ALBANY — Demeatria Vontrice Porter was indicted for murder Wednesday by a Dougherty County Grand Jury for the death of a child left in her care.
Porter, 32, had been charged in June with felony murder and first degree cruelty to a child when an autopsy by the Georgia Bureau of Investigation showed six-month-old Ja’kobian Davis to be the victim of homicide.
According to officials, the child’s parents were away from their home on Marie Road and had left Ja’kobian in Porter’s care. Responders were called to the home on June 16 and the child was later pronounced dead at the scene by Dougherty County Coroner Michael Fowler.
The indictments Wednesday include one count each of felony murder, cruelty to children in the first degree and cruelty to children in the second degree.
Porter’s felony murder indictment charges that Porter caused the death of Ja’kobian Davis by either willfully depriving him of necessary sustenance or medical care or causing death by causing the child to hit his head and suffer blunt force trauma.

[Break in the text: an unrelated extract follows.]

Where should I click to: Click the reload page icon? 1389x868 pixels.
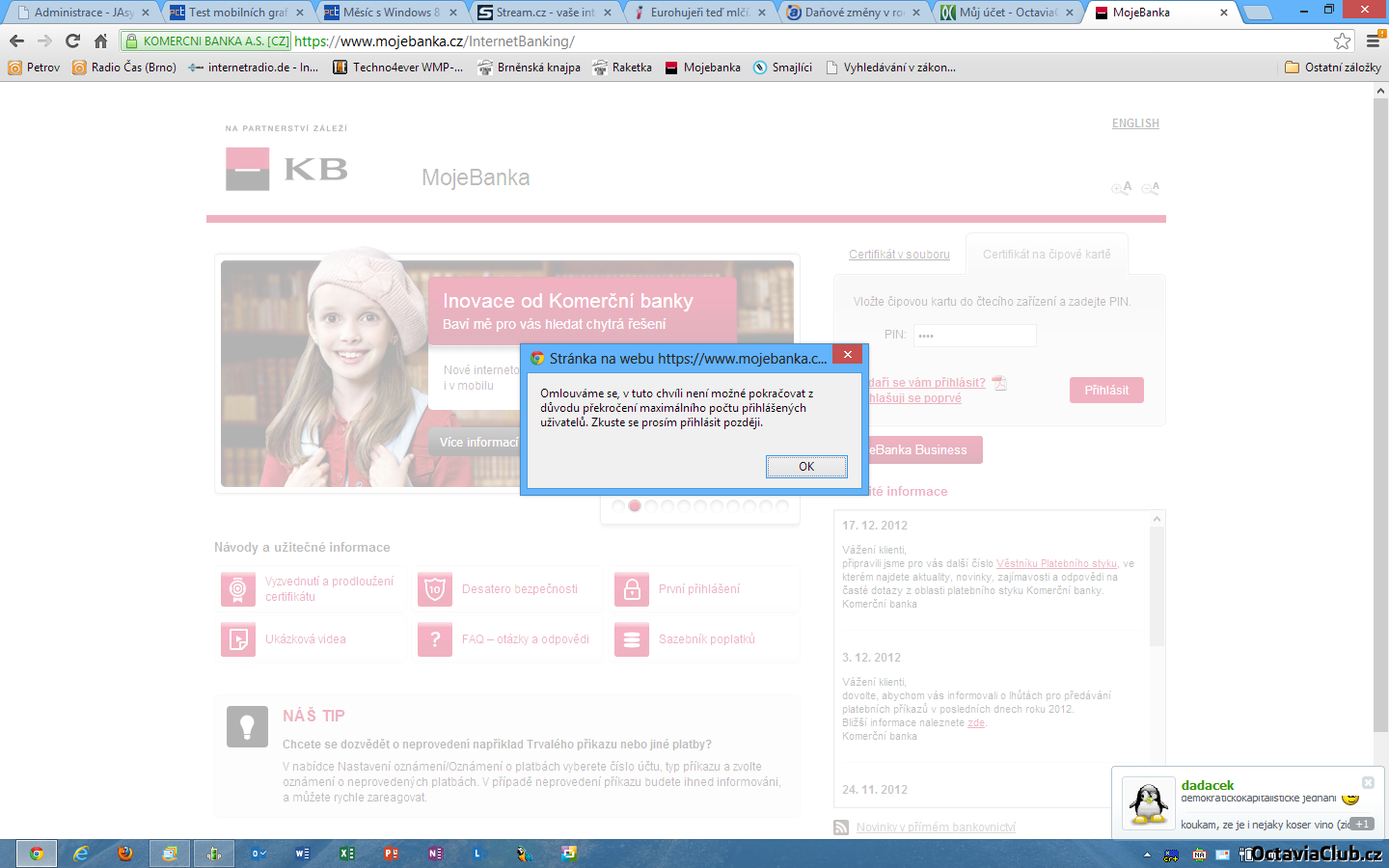click(72, 41)
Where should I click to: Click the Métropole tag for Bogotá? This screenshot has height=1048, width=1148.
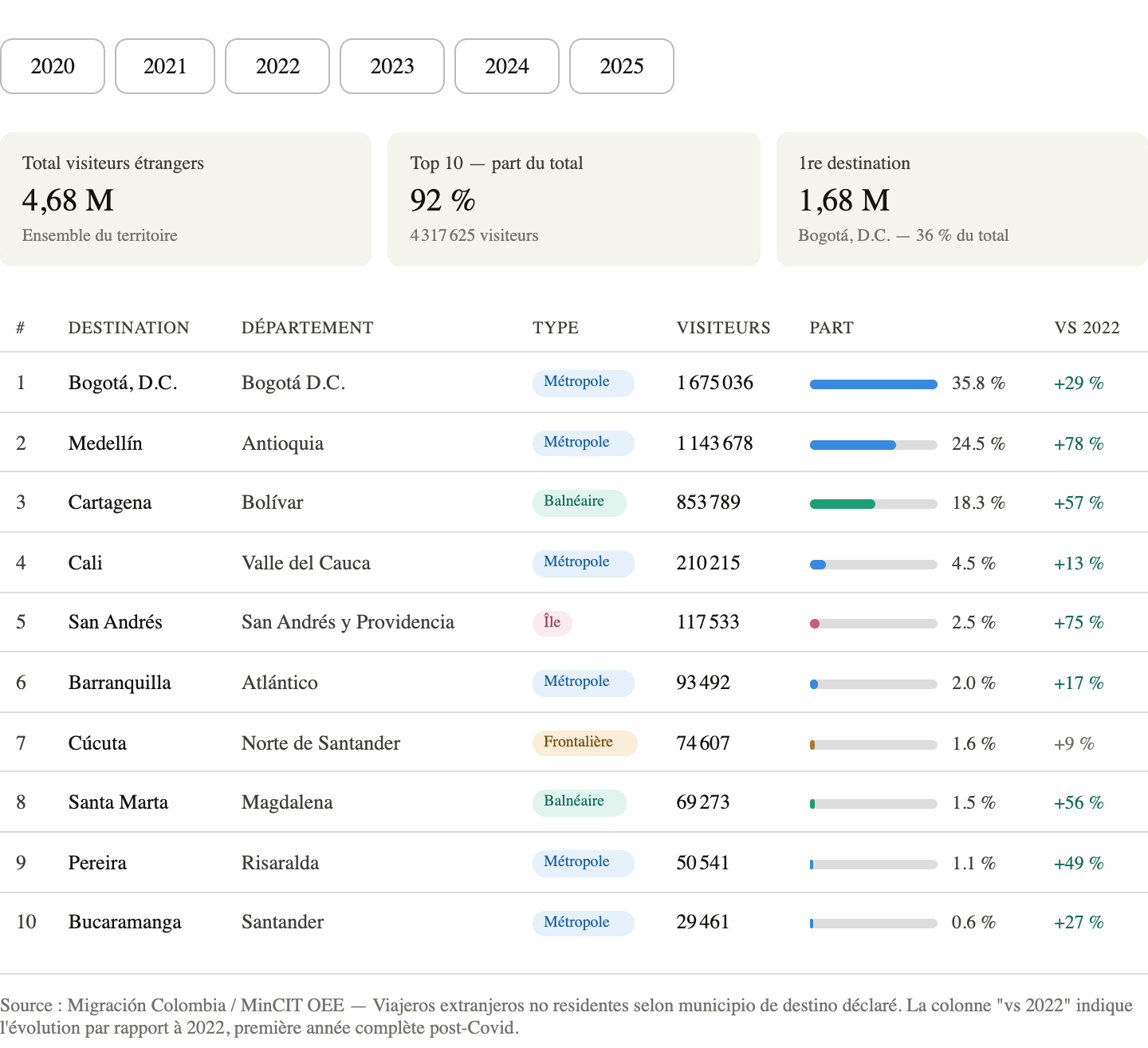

In a separate case, Neil Adam Smith and Yolanda Shakilla Cleveland were each indicted for one count of malice murder, one count of felony murder, four counts of aggravated assault and one count of possession of a firearm during commission of a felony.
The indictments of Smith and Cleveland are in connection with the drive-by shooting death of Cleveland Carter Jr. on Feb. 14, 2008. Dougherty County District Attorney Greg Edwards said that, at the time of the shooting, Carter was inside a car with Brittney L. Coleman and two small children, Tyteinautica and Tranonika Coleman, all of whom survived the attack.
Edwards said there was an alleged drug sales connection between the defendants and Carter, which had somehow gone sour.
In another indictment, Sara Robin Galt, also known as Sara Marshall, was indicted on three counts of criminal attempt to commit a felony murder and two counts of criminal attempt to commit a felony (aggravated assault).
According to Edwards, the indictments stem from attempts Galt allegedly made to hire Antonio Davis, KeiKei Johnson and Marnesha Lockett to kill or beat a teenage girl. Edwards said Galt’s 16-year old daughter had been in a previous physical altercation with an acquaintance, Juwanda Washington, at or near the Superior Creek Lodge on North Slappey Boulevard.
As stated in the indictment, Galt’s offer was a $5,000 payment to kill Washington or $1,000 to beat her badly. The individuals who received the offers notified police, Edwards said, and Galt was arrested on June 24. If convicted, Galt could serve up to ten years for the offense, Edwards said.